_OBJECTIVE 1_. In the passage about the GÖKTUĞ program, what target did Merlin destroy in its live firing test?
_OBJECTIVE 2_. Convert everything in the records from the line containing "Click the Rennen row label" down to the line containing "pyautogui.click(x=175, y=152)" into a Markdown table with the columns Row and Record line, giving each non-blank line its own numbered row.

┌─ PROVIDED PASSAGE

GÖKTUĞ is a Turkish program by TÜBİTAK-SAGE to develop four variants of air-to-air missiles that are to be launched from F-16s as well as future Turkish indigenous Hürjets and TF-Xs. These missiles are going to be Turkey's first indigenous air-to-air missiles. Bozdoğan (Merlin) are short-range infrared homing and Gökdoğan (Peregrine) are beyond visual range active radar homing missiles. Both missiles were successfully flight-tested in 2018. The missiles are also planned to be integrated on Bayraktar AKINCI and Bayraktar Kızılelma, indigenously developed Turkish UCAVs.

Bozdoğan (Merlin) 
The Merlin WVRAAM (Within Visual Range Air-to-Air Missile) will use  off-boresight capable IIR (Imaging infrared) seeker with all aspect engagement capability and counter-countermeasure capability. It will have High thrust reduced smoke solid propellant technology and an electronic rocket motor aiming and firing system. According to the manufacturer it will have advanced agility due to its  thrust vectoring, a unique warhead for maximum probability of kill and a reliable fuze. It will be compatible to the MIL-STD-1553 and MIL-STD-1760 military standards and is designed for use with the LAU-129 guided missile launcher.

On 14th of April 2021 Merlin conducted a live firing test from a Turkish Airforce F-16. The missile successfully destroyed a TAI Şimşek target drone with pinpoint accuracy.

└─
┌─ MATERIAL FOR THIS EXERCISE

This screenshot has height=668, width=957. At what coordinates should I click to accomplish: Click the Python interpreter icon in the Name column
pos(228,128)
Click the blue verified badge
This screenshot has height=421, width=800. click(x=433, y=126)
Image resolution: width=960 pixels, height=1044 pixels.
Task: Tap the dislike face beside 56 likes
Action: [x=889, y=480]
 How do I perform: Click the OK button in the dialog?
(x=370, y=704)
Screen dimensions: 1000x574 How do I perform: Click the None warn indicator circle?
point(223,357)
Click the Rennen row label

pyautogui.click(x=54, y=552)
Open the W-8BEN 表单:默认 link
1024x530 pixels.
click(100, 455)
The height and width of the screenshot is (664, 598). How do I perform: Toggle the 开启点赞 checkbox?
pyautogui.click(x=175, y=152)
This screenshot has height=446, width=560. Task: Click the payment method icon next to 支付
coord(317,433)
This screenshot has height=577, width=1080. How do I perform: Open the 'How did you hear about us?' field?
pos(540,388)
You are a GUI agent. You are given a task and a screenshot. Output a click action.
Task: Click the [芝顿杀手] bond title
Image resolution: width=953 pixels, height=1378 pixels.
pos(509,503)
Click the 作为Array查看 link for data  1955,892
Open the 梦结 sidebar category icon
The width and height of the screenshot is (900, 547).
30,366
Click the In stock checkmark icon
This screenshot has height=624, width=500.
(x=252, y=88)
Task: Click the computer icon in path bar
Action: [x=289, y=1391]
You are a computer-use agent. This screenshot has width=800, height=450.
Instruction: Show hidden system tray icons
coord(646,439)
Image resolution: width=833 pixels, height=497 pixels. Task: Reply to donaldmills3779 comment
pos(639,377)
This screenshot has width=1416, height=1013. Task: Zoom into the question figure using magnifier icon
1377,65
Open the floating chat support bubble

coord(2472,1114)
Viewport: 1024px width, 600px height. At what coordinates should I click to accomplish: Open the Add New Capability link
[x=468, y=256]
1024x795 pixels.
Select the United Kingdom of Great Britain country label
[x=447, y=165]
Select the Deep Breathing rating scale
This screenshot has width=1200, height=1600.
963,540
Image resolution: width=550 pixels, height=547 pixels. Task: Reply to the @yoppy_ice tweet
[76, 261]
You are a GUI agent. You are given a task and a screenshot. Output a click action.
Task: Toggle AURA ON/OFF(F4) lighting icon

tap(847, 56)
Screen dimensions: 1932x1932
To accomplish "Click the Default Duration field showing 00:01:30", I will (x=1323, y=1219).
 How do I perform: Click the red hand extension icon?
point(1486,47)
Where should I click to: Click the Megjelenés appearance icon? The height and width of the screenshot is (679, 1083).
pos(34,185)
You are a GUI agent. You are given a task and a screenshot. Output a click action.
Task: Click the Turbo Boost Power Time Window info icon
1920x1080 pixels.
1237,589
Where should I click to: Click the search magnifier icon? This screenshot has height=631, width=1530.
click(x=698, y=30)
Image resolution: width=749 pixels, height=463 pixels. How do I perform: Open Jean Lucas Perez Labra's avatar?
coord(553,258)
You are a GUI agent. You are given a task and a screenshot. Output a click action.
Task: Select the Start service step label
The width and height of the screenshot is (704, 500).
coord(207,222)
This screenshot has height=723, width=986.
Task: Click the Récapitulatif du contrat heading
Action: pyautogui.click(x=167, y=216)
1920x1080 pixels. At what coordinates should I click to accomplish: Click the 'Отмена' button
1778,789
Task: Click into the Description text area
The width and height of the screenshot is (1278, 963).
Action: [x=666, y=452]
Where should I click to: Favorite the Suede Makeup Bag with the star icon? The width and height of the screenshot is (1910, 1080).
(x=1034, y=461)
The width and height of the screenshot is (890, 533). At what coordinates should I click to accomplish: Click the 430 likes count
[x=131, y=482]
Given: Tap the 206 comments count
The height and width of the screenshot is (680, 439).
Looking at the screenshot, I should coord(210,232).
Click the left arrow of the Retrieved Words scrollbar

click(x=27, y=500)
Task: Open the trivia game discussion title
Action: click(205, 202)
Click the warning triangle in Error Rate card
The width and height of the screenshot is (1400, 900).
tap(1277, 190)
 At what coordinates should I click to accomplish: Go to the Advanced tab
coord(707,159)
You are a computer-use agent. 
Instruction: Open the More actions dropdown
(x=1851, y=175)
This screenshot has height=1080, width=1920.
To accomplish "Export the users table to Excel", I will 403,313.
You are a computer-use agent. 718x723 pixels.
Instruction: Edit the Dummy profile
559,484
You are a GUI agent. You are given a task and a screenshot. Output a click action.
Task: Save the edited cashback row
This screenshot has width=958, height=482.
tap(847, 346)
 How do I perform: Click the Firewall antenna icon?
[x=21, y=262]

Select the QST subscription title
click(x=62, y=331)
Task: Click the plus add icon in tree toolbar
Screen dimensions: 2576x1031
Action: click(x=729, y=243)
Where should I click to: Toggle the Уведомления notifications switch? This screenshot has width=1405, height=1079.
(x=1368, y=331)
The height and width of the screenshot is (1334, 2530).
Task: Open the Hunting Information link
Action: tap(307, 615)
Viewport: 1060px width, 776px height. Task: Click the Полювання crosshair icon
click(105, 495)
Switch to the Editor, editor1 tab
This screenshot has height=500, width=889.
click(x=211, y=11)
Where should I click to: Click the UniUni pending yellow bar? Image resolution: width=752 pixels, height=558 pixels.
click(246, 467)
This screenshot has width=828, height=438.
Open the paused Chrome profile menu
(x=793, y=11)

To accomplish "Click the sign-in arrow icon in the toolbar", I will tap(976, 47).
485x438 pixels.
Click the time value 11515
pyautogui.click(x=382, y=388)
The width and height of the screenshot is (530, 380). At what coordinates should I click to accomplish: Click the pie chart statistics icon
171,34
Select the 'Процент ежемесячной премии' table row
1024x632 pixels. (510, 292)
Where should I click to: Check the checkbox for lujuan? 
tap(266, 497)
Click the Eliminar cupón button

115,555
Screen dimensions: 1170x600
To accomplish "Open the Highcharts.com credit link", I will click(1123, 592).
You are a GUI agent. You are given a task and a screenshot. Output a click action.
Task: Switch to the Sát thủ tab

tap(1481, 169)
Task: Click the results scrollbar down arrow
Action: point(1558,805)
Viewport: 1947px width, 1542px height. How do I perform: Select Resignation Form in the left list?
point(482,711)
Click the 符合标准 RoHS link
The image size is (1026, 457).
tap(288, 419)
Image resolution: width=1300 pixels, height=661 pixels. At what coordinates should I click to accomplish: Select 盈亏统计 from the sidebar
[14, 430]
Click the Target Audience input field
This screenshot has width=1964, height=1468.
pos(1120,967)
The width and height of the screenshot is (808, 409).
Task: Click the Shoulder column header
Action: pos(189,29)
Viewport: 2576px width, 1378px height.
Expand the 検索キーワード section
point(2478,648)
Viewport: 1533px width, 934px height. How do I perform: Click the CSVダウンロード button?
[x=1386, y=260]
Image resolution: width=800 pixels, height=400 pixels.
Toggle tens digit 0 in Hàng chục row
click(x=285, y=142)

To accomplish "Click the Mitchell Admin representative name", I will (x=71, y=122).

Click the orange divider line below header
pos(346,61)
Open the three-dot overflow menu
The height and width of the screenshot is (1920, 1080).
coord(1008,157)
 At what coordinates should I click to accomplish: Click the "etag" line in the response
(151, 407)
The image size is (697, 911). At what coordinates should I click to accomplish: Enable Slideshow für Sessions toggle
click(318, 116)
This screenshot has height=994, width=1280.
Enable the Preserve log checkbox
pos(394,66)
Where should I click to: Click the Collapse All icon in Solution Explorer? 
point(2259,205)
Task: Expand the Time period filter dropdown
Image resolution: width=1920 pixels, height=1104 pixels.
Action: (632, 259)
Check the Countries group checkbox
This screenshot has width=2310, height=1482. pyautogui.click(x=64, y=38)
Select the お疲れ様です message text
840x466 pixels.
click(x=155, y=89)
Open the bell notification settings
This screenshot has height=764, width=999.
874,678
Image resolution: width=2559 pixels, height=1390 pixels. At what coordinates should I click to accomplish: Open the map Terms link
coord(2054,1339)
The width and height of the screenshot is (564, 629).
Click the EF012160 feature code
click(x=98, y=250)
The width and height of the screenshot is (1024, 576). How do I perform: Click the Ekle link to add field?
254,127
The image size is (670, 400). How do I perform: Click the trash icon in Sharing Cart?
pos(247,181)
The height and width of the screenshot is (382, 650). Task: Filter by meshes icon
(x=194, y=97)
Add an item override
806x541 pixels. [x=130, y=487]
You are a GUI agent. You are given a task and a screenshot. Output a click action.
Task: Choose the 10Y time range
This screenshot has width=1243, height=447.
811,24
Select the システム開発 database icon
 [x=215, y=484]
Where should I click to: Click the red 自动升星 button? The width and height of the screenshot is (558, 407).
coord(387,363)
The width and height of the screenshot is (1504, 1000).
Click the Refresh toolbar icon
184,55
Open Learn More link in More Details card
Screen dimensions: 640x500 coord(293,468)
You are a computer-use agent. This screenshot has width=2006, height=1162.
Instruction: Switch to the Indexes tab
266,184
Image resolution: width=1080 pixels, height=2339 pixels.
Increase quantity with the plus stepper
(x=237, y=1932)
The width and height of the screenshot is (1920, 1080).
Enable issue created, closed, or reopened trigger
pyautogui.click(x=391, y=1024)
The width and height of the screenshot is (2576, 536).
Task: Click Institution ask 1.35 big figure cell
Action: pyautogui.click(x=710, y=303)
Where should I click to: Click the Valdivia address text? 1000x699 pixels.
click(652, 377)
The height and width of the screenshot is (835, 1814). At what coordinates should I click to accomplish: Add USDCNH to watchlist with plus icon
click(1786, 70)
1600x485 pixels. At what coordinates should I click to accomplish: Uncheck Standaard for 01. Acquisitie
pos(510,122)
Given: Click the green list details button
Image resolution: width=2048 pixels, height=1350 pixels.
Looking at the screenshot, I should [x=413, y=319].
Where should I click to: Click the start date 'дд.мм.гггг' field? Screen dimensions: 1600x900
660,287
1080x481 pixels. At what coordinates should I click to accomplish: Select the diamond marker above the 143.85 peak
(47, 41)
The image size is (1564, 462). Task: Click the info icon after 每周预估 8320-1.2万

└─

_CORRECT OUTPUT 1_. A TAI Şimşek target drone.

_CORRECT OUTPUT 2_.
| Row | Record line |
|---|---|
| 1 | Click the Rennen row label |
| 2 | pyautogui.click(x=54, y=552) |
| 3 | Open the W-8BEN 表单:默认 link |
| 4 | 1024x530 pixels. |
| 5 | click(100, 455) |
| 6 | The height and width of the screenshot is (664, 598). How do I perform: Toggle the 开启点赞 checkbox? |
| 7 | pyautogui.click(x=175, y=152) |